I think that PADA expects to have sufficient information on which to base its decision by the end of the consultation on the charging structure. The consultation will come to an end and there will be a period of deliberation in response to that, which will provide further time. During that time, sufficient information will become apparent to give it a basis for reaching a decision.

The hon. Members for Eastbourne and for Rochdale both referred to what I might call the competition between the trustee scheme and commercially provided schemes on the question of whether it is appropriate to have any degree of public funding. However, one crucial difference needs to be underlined. When giving evidence to the Committee, Paul Myners said:

“We have a universal service provision obligation.”——[Official Report, Pensions Public Bill Committee, 15 January 2008; c. 14, Q14.]

That makes it different from the commercial sector provision. The schemes cannot pick and choose who they take on; they have to take everyone. That fundamentally alters the nature of those pension schemes, putting them in a different situation with respect to charges and running costs, and ultimately returns, to privately provided purely commercial pension schemes, which can exercise far more choice in that respect.

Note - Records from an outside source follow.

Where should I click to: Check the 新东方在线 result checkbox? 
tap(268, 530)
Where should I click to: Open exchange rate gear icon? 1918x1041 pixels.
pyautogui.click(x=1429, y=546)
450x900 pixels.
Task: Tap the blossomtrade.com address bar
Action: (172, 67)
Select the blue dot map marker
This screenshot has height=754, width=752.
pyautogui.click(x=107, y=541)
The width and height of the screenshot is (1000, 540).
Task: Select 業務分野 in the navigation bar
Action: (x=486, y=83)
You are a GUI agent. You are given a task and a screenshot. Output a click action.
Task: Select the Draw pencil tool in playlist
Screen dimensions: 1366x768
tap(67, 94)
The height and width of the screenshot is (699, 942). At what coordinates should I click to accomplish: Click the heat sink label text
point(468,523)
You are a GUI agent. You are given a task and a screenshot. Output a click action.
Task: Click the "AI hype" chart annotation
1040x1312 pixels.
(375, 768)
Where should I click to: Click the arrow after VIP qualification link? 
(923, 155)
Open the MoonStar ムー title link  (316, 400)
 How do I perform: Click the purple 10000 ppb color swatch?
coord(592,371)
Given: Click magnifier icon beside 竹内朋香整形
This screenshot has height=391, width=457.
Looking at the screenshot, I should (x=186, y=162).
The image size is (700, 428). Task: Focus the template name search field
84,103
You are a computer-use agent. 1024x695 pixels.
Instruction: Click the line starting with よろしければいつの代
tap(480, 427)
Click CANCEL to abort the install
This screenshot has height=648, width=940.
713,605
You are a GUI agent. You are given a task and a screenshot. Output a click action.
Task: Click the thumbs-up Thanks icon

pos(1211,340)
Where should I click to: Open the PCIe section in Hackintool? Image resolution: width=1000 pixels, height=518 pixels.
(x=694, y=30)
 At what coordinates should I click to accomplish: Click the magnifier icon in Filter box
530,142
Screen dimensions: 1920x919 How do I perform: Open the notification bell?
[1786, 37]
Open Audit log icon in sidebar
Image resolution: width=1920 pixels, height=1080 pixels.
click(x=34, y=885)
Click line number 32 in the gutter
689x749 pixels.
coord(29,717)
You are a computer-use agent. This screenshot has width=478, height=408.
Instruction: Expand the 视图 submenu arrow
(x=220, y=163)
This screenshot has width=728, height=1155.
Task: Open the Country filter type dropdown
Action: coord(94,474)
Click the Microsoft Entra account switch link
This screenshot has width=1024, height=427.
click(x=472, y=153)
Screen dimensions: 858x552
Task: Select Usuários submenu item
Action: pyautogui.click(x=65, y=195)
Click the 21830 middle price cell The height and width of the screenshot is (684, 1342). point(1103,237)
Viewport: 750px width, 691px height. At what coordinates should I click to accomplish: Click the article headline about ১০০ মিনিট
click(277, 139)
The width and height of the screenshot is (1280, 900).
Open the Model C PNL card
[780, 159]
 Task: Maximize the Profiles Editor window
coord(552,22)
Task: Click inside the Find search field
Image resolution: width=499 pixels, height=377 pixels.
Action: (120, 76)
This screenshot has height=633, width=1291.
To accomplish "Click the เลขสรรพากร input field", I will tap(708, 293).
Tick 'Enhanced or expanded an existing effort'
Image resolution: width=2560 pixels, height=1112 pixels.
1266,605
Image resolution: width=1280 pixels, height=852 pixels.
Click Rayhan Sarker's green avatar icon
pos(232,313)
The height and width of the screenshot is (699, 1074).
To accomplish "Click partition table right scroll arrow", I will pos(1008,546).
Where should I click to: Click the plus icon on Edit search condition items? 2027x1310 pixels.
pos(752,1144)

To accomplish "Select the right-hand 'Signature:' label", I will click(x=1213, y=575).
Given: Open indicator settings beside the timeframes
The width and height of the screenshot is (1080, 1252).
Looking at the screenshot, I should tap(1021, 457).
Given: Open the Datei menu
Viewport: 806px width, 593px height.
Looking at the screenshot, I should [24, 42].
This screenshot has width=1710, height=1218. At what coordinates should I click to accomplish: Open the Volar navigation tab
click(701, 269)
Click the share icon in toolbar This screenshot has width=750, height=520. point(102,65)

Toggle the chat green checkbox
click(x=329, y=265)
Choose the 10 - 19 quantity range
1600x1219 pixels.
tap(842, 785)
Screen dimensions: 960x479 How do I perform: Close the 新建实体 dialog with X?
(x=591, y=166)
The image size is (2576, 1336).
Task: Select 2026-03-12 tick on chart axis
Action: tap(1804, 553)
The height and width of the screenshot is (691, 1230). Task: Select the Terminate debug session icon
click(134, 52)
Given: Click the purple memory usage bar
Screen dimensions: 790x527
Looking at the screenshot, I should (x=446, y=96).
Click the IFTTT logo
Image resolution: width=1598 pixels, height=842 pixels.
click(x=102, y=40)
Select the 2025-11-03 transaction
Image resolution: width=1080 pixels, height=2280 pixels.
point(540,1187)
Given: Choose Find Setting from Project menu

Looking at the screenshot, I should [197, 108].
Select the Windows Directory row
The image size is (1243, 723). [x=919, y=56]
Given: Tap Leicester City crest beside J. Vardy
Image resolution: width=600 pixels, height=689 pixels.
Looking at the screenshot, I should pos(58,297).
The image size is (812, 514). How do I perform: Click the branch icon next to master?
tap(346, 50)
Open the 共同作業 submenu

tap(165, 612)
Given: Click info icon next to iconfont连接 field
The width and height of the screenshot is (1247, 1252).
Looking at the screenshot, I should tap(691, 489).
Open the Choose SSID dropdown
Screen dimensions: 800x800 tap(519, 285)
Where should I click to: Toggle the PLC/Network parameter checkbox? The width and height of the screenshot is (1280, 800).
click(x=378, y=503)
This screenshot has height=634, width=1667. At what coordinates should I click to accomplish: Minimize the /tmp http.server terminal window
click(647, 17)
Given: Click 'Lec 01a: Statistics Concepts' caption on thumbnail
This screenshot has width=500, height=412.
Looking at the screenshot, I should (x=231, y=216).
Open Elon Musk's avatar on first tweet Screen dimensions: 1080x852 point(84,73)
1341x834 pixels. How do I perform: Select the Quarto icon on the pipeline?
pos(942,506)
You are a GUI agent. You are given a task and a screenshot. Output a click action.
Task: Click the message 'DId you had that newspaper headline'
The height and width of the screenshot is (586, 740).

The personal account scheme is therefore unique, but we should not underestimate the challenges that the authority will face when setting it up and developing it. As I said, it is the largest occupational pension scheme in the United Kingdom. When up and running it could easily have as many as 7 million active members. It will be specifically targeted at those who do not have access to a good, low-cost workplace pension scheme; and as Mr. Myners said it cannot pick and choose its customer base.

Once the authority has developed the scheme and its procurement strategy, it will provide advice on the funding solution that provides the best balance between commercial viability and low charges—and I accept that the charges will be important to making the scheme successful. However, all that work can happen only once the authority’s powers have been extended under the Bill, so that it can take the next steps to implementing the scheme. It is therefore important that we do not second-guess the outcome of its work—nor, as the amendments do, should we place undue restrictions on the authority in its consideration of the funding strategy.

It is common practice—the hon. Member for Rochdale alluded to the fact—to take broad powers to finance a non-departmental public body involved in a major project, especially such a one as this in respect of personal accounts. However, I stress that it does not mean that any of those specific powers will necessarily be used. It simply ensures that the authority has the flexibility to identify the funding strategy that provides the best deal for members. In my view, it would be wrong to fetter the development of the best funding solution by insisting on the removal of a potential approach to delivering that financial support.